Data supplied:
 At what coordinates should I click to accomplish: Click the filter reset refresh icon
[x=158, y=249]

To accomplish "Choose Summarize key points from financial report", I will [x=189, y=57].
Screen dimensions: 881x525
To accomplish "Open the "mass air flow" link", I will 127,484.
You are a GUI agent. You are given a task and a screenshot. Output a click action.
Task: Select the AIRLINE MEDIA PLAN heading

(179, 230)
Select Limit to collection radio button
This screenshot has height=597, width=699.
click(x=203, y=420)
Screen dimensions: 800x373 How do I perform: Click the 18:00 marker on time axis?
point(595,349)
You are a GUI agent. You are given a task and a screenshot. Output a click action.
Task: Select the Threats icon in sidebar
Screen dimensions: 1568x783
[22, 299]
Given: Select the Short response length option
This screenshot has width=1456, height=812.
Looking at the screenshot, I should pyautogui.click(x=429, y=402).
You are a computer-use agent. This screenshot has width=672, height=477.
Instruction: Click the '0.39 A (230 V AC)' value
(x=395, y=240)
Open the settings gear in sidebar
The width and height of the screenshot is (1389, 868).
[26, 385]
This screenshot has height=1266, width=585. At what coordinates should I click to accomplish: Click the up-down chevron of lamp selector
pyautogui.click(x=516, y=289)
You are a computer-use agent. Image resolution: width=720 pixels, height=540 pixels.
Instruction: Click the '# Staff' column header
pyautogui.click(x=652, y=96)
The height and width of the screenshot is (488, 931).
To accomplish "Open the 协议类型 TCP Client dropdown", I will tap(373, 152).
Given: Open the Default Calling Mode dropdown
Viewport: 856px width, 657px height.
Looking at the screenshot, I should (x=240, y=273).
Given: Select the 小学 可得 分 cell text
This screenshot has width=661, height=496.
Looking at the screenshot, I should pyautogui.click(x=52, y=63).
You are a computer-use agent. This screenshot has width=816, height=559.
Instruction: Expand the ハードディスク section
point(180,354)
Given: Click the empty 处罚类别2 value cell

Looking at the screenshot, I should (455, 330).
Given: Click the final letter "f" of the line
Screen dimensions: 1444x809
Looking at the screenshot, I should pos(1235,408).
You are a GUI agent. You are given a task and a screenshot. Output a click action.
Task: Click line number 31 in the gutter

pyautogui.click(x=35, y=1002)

Exercise requirements: Lay out every line of the entries above as a Markdown table with two columns, Row and Line, numbering each row and leaving out blank lines.

Exercise output:
| Row | Line |
|---|---|
| 1 |  At what coordinates should I click to accomplish: Click the filter reset refresh icon |
| 2 | [x=158, y=249] |
| 3 | To accomplish "Choose Summarize key points from financial report", I will [x=189, y=57]. |
| 4 | Screen dimensions: 881x525 |
| 5 | To accomplish "Open the "mass air flow" link", I will 127,484. |
| 6 | You are a GUI agent. You are given a task and a screenshot. Output a click action. |
| 7 | Task: Select the AIRLINE MEDIA PLAN heading |
| 8 | (179, 230) |
| 9 | Select Limit to collection radio button |
| 10 | This screenshot has height=597, width=699. |
| 11 | click(x=203, y=420) |
| 12 | Screen dimensions: 800x373 How do I perform: Click the 18:00 marker on time axis? |
| 13 | point(595,349) |
| 14 | You are a GUI agent. You are given a task and a screenshot. Output a click action. |
| 15 | Task: Select the Threats icon in sidebar |
| 16 | Screen dimensions: 1568x783 |
| 17 | [22, 299] |
| 18 | Given: Select the Short response length option |
| 19 | This screenshot has width=1456, height=812. |
| 20 | Looking at the screenshot, I should pyautogui.click(x=429, y=402). |
| 21 | You are a computer-use agent. This screenshot has width=672, height=477. |
| 22 | Instruction: Click the '0.39 A (230 V AC)' value |
| 23 | (x=395, y=240) |
| 24 | Open the settings gear in sidebar |
| 25 | The width and height of the screenshot is (1389, 868). |
| 26 | [26, 385] |
| 27 | This screenshot has height=1266, width=585. At what coordinates should I click to accomplish: Click the up-down chevron of lamp selector |
| 28 | pyautogui.click(x=516, y=289) |
| 29 | You are a computer-use agent. Image resolution: width=720 pixels, height=540 pixels. |
| 30 | Instruction: Click the '# Staff' column header |
| 31 | pyautogui.click(x=652, y=96) |
| 32 | The height and width of the screenshot is (488, 931). |
| 33 | To accomplish "Open the 协议类型 TCP Client dropdown", I will tap(373, 152). |
| 34 | Given: Open the Default Calling Mode dropdown |
| 35 | Viewport: 856px width, 657px height. |
| 36 | Looking at the screenshot, I should (x=240, y=273). |
| 37 | Given: Select the 小学 可得 分 cell text |
| 38 | This screenshot has width=661, height=496. |
| 39 | Looking at the screenshot, I should pyautogui.click(x=52, y=63). |
| 40 | You are a computer-use agent. This screenshot has width=816, height=559. |
| 41 | Instruction: Expand the ハードディスク section |
| 42 | point(180,354) |
| 43 | Given: Click the empty 处罚类别2 value cell |
| 44 | Looking at the screenshot, I should (455, 330). |
| 45 | Given: Click the final letter "f" of the line |
| 46 | Screen dimensions: 1444x809 |
| 47 | Looking at the screenshot, I should pos(1235,408). |
| 48 | You are a GUI agent. You are given a task and a screenshot. Output a click action. |
| 49 | Task: Click line number 31 in the gutter |
| 50 | pyautogui.click(x=35, y=1002) |